Krishnaswami Aiyangar, J.
1. The only question that arises for consideration in this appeal is whether the mortgage deed sued upon contains a personal covenant on the part of the mortgagor enforceable by the mortgagee. On the 9th October, 1926 the first respondent executed in favour of the appellant a deed of othi (usufructuary mortgage) for a consideration of Rs. 1,000 received by the mortgagor. The 2nd respondent is the purchaser of the suit property subject to the mortgage. The document contains the following covenants:
Therefore, in lieu of interest for the said amount, you shall enter upon the undermentioned properties and enjoy the same for a period of seven years from this date, under the right of usufructuary mortgage with possession being entitled to both the varams. In any year after the expiry of the stipulated period I shall redeem by giving notice in Panguni, and paying money in Chitrai.

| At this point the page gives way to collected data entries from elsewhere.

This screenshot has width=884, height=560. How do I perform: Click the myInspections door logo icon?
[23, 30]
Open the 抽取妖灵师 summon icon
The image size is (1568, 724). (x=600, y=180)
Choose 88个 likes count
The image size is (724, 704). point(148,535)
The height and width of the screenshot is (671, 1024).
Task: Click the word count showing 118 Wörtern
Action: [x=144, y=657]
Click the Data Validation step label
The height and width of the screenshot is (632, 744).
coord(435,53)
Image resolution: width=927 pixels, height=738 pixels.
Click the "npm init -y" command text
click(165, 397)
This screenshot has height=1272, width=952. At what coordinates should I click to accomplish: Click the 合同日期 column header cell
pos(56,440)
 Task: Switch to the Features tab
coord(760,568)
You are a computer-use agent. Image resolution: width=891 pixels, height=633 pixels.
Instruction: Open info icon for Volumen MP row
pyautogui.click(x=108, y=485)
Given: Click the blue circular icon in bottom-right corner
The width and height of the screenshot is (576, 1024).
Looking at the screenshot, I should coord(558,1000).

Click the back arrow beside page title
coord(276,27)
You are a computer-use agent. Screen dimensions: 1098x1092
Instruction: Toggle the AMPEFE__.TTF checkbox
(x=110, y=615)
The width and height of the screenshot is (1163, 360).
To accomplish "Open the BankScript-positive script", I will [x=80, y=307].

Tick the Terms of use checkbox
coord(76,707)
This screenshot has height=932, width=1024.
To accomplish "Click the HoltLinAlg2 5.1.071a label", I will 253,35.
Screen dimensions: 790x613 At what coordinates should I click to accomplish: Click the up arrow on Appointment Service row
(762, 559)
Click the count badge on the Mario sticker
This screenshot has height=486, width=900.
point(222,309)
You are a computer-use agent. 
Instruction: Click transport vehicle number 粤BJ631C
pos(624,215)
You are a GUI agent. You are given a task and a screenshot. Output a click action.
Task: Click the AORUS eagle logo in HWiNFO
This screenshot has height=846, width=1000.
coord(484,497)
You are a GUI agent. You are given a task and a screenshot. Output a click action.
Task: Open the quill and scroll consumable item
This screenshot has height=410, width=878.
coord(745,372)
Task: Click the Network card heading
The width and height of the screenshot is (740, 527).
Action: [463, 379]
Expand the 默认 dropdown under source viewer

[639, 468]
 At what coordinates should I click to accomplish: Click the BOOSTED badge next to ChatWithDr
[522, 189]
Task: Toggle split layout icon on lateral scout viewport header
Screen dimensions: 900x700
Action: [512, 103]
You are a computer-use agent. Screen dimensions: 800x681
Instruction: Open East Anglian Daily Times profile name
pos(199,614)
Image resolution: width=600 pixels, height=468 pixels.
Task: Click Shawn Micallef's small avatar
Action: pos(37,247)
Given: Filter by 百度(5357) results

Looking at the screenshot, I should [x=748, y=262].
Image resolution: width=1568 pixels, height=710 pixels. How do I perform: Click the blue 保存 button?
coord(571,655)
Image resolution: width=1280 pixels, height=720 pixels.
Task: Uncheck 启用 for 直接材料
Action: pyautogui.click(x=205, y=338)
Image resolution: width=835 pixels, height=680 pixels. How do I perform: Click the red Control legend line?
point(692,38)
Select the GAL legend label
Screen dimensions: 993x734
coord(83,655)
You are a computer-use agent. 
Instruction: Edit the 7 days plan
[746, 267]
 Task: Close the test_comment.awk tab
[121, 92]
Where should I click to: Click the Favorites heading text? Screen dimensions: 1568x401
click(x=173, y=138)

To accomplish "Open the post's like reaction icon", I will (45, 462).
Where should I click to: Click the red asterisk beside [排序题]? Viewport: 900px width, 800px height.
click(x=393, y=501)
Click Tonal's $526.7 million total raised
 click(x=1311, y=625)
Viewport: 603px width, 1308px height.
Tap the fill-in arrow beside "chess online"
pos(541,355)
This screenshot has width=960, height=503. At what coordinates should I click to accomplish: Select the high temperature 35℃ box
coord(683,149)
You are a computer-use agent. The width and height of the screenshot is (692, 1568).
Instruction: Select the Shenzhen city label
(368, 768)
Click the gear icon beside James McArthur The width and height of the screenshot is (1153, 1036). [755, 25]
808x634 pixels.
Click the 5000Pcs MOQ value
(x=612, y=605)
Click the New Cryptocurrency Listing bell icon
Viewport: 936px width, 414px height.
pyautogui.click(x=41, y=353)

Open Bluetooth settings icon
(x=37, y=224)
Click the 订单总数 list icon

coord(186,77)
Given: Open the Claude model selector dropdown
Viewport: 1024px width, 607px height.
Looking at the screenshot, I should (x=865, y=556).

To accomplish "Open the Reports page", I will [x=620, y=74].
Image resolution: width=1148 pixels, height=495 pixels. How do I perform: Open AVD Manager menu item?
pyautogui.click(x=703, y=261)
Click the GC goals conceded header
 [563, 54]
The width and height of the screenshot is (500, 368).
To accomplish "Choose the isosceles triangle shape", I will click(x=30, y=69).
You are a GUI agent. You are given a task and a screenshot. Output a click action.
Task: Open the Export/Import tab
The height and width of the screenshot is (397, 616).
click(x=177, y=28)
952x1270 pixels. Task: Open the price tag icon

2. The appellant instituted the suit out of which this appeal has arisen for enforcing the mortgage by sale of the mortgage property. In the absence of a personal covenant, an usufructuary mortgagee as such has no right to ask for such a relief. The District Munsif of Devakottai, who tried the suit, was of opinion that the mortgage deed did contain a personal covenant and accordingly decreed the suit. The respondents preferred an appeal to the Subordinate Judge of Devakottai. The Subordinate Judge differed from the District Munsif and held that the mortgage did not. import a personal covenant. In this view he reversed the decision of the District Munsif and dismissed the suit. The appellant then filed a second appeal to this Court, and it was heard by Wadsworth, J. The learned Judge concurred in the decision of the Subordinate Judge and accordingly dismissed the second appeal. On leave granted under Clause 15 of the Letters Patent, this appeal has been preferred by the appellant. On his behalf, his counsel has once again urged that on a true construction of the deed it must be held to include a personal covenant. This as we said is the only question that has to be decided.
3. The deed is in Tamil and the words which are alleged to contain the personal covenant are set out in the opening paragraph of the judgment under appeal. Its effect may be expressed as follows. The mortgagee was to have the right of enjoying the property undisturbed for a period of seven years certain. During that period, the mortgagor was not to have the right to redeem. After the expiry of the period the mortgagor could, if he chose, redeem in any subsequent year. But this option cannot be exercised except by giving notice of redemption in the Panguni previous and paying the mortgage money in the Chittrai, following.
4. There are no words in the deed casting an obligation on the mortgagor to pay and redeem, capable of being enforced at the instance of the mortgagee. The language employed, only reserves an option to the mortgagor but if he desires to exercise it, he can do so only by following the procedure indicated, and not otherwise. If he does not however choose to exercise the option the deed will remain an ordinary usufructuary mortgage, and the mortgagee must be content with retaining possession of the mortgage property until redemption by payment of the mortgage money. In this type of mortgage there is ordinarily no personal covenant imported and the mortgagee has no right to sue for sale. If therefore in any case it is contended that there is such a covenant, it lies upon the party so contending to make it out from the language used in the document. That is not the case here. We are therefore of opinion that the judgment of Wadsworth, J., is correct.
5. In the result the appeal fails and is dismissed with costs.